++++ RECORDS SHOWN
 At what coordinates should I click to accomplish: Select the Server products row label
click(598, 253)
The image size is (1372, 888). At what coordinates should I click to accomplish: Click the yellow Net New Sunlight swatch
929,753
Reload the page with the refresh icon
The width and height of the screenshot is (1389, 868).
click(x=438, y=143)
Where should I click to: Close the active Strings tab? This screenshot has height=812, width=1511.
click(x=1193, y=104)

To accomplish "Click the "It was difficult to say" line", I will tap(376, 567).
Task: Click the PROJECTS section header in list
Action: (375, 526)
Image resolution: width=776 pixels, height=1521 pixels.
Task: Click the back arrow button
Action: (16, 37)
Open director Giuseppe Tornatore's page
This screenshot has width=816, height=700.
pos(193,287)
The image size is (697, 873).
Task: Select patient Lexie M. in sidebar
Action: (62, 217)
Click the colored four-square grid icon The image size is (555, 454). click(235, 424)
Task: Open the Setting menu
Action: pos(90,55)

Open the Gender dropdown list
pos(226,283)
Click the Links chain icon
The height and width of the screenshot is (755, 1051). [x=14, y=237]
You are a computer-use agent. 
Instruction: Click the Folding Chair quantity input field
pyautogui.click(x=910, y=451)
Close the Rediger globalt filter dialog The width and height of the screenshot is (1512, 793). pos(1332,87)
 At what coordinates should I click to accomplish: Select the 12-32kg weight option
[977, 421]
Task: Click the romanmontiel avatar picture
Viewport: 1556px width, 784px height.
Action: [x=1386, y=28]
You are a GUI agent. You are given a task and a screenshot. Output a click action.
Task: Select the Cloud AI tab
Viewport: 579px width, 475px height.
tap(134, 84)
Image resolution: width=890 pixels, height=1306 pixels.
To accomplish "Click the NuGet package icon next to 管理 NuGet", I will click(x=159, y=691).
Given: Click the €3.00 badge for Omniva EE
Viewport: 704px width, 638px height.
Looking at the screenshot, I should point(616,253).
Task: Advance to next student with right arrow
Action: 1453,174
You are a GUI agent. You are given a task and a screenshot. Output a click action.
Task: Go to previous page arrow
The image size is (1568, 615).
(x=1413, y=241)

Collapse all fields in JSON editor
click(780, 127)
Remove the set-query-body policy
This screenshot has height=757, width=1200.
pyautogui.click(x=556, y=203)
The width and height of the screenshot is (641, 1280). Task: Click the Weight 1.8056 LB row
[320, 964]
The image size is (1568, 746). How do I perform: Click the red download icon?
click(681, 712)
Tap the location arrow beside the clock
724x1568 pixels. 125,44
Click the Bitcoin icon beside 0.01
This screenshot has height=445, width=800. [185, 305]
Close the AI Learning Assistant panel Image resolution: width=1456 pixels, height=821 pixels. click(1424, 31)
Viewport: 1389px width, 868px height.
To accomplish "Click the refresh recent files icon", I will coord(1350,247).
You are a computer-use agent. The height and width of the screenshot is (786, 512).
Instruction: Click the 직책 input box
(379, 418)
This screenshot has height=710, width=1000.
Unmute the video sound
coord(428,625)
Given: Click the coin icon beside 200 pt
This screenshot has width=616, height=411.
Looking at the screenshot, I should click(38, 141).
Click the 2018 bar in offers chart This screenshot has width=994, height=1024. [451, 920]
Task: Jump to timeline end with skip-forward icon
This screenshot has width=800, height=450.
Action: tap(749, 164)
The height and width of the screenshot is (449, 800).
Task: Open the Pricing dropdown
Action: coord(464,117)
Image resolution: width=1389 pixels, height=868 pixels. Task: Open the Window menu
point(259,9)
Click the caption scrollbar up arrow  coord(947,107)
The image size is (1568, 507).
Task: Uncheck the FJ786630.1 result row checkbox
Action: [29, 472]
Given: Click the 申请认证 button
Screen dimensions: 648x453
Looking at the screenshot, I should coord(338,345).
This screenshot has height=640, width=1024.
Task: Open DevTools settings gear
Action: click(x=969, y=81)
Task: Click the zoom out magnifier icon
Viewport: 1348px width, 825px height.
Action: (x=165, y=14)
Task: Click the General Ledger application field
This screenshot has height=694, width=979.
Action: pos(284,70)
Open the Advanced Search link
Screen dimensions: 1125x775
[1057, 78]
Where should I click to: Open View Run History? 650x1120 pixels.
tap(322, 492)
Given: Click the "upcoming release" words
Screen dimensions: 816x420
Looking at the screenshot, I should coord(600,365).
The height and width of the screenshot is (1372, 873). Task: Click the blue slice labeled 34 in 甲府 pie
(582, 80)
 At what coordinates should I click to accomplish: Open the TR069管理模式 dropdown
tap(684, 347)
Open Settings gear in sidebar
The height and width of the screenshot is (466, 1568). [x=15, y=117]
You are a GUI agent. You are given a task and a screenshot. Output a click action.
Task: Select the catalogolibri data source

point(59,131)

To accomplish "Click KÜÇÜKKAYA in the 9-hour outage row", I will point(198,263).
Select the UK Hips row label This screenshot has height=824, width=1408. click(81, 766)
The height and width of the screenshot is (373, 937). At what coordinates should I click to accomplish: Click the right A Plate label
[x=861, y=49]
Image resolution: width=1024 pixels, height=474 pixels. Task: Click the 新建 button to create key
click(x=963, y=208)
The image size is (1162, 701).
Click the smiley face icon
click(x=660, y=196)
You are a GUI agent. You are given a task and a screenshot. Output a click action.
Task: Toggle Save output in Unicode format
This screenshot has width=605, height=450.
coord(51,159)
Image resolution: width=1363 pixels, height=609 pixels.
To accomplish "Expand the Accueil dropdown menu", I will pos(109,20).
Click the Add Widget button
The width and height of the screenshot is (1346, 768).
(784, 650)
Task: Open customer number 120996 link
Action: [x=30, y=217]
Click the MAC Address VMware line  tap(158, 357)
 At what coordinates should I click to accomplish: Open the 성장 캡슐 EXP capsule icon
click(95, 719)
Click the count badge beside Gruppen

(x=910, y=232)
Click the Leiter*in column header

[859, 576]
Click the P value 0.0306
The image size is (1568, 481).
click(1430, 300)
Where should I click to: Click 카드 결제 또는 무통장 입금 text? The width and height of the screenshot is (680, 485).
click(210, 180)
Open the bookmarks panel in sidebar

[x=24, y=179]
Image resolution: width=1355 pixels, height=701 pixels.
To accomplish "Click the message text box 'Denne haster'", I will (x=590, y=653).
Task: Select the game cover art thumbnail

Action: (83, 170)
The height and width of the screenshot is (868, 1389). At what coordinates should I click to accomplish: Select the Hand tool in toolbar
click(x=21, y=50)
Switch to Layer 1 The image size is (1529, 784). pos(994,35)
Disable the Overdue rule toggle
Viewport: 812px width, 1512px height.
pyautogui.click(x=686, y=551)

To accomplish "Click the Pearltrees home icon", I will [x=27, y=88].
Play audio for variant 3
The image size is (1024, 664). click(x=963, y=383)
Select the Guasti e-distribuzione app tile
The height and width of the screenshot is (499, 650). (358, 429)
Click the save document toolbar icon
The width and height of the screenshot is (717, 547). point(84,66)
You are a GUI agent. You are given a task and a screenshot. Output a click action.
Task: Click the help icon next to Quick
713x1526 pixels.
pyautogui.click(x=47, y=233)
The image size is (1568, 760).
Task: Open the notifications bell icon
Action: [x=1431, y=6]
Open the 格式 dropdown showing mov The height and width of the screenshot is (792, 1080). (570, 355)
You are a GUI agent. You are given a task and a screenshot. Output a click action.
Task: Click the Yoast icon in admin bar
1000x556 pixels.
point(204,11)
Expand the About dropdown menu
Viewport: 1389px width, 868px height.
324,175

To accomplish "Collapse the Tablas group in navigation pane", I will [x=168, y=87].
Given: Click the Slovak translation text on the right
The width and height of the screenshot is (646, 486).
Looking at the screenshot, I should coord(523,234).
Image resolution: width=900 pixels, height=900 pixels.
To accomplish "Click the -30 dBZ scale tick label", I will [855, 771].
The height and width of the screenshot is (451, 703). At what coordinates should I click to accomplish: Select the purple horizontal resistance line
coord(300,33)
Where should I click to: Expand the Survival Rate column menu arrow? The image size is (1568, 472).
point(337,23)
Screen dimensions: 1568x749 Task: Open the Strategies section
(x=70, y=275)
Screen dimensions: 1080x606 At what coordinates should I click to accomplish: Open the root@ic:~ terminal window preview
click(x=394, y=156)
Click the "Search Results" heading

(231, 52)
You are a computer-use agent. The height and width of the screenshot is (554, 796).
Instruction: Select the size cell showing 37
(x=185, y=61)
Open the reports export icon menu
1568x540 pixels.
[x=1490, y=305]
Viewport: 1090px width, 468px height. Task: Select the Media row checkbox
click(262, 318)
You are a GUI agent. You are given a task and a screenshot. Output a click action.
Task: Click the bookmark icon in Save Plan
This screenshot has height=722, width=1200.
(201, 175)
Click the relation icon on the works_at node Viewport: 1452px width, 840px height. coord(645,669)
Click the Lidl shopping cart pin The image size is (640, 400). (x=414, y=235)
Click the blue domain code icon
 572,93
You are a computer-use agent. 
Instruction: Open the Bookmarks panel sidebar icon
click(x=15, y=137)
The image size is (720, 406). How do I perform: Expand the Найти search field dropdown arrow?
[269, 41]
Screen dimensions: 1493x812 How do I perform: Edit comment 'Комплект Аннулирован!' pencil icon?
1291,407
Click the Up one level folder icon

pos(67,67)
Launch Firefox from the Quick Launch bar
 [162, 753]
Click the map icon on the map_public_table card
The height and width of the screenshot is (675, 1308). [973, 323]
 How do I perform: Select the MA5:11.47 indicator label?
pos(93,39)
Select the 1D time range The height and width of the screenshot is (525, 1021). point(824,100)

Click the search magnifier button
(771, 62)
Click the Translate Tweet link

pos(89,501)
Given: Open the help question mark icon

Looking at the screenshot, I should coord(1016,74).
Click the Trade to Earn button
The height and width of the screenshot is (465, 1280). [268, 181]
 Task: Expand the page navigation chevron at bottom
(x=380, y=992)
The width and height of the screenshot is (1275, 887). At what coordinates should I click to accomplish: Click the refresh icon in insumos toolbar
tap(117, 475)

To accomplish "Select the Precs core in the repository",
++++++++
Extract the entries verbatim, from their start up to and including the line containing "click(598, 253)".

 At what coordinates should I click to accomplish: Select the Server products row label
click(598, 253)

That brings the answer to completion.